I could never be a vegetarian, vegan, or even a picky eater, because it would mean turning away someone's else's effort and generosity.

When I was in charge of cooking, I became a health food freak. I eliminated all food items containing corn syrup and started buying organic. Sugar was substituted with agave nectar and I gladly paid $6 for raw milk. It made so much sense to me because it seemed in the best interest of those I was feeding.

Thanks mom, lunch was good today.
Thanks for feeding me in Rochester, Miriam.
Thanks for the amazing meal last night, Mark.
Thanks to everyone else who has ever bothered to feed me.

9.02.2008

b y u.














I'll confess that BYU campus is one of my favorite places to compose blog entries. I got out of my Spanish class 45 minutes early and I headed straight to the library because I've been thinking about blogging all day.

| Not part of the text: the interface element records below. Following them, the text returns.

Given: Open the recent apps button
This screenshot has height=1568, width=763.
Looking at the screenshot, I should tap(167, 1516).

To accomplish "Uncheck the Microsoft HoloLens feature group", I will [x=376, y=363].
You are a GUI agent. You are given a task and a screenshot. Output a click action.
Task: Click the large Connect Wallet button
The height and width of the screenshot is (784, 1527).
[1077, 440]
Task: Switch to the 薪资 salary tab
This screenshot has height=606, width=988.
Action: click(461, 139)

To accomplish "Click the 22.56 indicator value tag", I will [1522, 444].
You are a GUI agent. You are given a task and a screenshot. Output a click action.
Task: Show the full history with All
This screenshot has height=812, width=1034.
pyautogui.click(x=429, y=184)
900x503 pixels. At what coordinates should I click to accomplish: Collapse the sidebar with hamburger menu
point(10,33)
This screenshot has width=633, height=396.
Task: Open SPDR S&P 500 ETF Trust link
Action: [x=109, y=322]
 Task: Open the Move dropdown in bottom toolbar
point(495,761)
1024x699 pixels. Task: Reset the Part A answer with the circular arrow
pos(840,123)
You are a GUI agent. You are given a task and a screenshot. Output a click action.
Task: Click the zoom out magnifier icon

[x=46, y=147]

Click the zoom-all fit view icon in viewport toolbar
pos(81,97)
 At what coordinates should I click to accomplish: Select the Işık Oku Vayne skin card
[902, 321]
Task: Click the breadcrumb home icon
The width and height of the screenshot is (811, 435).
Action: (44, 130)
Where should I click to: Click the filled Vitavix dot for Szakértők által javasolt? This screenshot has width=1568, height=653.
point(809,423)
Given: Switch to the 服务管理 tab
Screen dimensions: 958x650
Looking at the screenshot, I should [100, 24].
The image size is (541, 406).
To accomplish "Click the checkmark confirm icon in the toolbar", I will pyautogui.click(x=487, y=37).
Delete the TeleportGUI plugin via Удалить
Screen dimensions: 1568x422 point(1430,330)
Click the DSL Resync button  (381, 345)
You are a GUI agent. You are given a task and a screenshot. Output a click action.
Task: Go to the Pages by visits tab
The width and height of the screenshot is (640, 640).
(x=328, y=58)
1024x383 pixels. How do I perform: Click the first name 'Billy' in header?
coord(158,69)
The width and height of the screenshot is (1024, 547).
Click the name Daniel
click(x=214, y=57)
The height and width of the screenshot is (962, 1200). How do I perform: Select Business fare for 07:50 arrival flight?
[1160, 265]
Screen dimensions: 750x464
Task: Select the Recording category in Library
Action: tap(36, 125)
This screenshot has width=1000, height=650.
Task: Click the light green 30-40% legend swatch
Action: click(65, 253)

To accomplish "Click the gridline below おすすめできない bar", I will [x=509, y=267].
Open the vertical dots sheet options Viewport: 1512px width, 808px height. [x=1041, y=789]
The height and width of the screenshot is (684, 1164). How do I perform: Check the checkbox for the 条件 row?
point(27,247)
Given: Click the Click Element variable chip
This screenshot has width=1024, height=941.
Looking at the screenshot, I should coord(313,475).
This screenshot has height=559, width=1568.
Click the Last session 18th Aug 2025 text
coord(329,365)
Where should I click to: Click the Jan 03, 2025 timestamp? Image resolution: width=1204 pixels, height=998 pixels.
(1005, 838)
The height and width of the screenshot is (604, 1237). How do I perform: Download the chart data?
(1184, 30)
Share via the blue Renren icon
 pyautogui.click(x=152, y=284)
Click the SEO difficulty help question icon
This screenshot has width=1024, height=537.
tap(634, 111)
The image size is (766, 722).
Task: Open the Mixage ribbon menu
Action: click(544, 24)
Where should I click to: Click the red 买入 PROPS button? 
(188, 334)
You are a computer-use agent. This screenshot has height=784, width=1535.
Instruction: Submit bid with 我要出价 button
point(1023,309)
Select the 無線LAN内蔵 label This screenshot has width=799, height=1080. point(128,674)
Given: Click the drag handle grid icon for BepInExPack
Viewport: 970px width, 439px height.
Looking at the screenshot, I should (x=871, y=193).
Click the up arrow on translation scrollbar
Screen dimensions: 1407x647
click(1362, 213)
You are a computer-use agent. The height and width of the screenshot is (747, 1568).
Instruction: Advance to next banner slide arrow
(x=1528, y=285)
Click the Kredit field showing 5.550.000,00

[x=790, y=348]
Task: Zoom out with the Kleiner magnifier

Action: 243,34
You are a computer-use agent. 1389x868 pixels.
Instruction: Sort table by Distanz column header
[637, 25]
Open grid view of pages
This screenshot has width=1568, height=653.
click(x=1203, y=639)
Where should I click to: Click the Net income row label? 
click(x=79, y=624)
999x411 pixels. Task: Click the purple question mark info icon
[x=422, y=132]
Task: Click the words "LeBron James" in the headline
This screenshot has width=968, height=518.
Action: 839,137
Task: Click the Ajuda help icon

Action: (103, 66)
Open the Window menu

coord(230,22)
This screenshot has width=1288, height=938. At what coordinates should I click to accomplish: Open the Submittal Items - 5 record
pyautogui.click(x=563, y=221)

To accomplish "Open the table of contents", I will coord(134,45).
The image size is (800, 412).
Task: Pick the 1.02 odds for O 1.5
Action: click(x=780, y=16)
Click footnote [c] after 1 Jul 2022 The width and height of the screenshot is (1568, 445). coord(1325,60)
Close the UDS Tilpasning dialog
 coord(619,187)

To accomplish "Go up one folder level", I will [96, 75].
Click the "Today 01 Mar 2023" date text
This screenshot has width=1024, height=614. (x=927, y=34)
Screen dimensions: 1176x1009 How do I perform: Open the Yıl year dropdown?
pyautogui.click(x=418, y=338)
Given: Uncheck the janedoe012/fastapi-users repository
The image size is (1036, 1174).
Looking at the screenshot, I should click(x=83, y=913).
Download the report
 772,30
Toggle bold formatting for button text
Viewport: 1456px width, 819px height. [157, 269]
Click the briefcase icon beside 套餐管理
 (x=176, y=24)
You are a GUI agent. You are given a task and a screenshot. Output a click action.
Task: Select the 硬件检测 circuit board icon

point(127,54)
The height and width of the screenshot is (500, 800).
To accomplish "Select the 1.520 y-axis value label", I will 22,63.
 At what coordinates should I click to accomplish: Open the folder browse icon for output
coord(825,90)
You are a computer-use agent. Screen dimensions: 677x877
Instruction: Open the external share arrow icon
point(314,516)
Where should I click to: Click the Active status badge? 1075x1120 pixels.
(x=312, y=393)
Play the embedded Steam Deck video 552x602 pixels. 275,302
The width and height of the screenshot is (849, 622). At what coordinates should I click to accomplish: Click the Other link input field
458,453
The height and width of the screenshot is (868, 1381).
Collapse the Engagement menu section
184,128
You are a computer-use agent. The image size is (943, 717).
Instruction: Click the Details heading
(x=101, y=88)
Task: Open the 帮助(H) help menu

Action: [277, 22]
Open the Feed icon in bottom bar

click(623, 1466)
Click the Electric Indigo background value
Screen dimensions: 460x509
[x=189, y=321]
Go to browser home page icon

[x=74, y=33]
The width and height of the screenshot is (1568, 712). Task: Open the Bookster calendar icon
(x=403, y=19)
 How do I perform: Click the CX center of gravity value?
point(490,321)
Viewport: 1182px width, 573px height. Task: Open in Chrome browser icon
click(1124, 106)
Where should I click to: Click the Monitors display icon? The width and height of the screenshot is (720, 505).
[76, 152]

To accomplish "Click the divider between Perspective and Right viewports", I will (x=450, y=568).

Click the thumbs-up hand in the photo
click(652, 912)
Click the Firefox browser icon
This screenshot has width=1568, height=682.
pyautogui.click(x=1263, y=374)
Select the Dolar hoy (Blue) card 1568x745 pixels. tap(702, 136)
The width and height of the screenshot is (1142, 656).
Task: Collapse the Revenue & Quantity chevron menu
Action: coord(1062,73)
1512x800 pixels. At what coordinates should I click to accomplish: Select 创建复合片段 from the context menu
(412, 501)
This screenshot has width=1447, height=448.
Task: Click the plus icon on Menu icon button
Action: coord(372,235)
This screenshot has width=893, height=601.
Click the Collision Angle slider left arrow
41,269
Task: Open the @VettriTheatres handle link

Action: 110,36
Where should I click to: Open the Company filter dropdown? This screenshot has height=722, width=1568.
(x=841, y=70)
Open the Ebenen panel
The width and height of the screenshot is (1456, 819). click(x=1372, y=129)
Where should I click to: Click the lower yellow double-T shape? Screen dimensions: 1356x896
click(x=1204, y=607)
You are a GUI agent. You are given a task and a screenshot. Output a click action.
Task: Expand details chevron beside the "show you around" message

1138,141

I feel like someone should've warned me that my Spanish 101 class was going to be taught in all Spanish. Scary.

At least I have been warned multiple times about how crowded it is during fall/winter semesters. I felt like a worker bee navigating my tasks among the maze of all the other worker bees as I attempted to purchase my text books at the bookstore. Shoulder to shoulder book buying.

And at least Hilary warned me that there are 2/3 more girls here than boys. Maybe my experience at BYU will teach me to have plethoras of healthy relationships with girls. Maybe I'll finally learn to be more comfortable with my own kind. I hope so. Truly I do.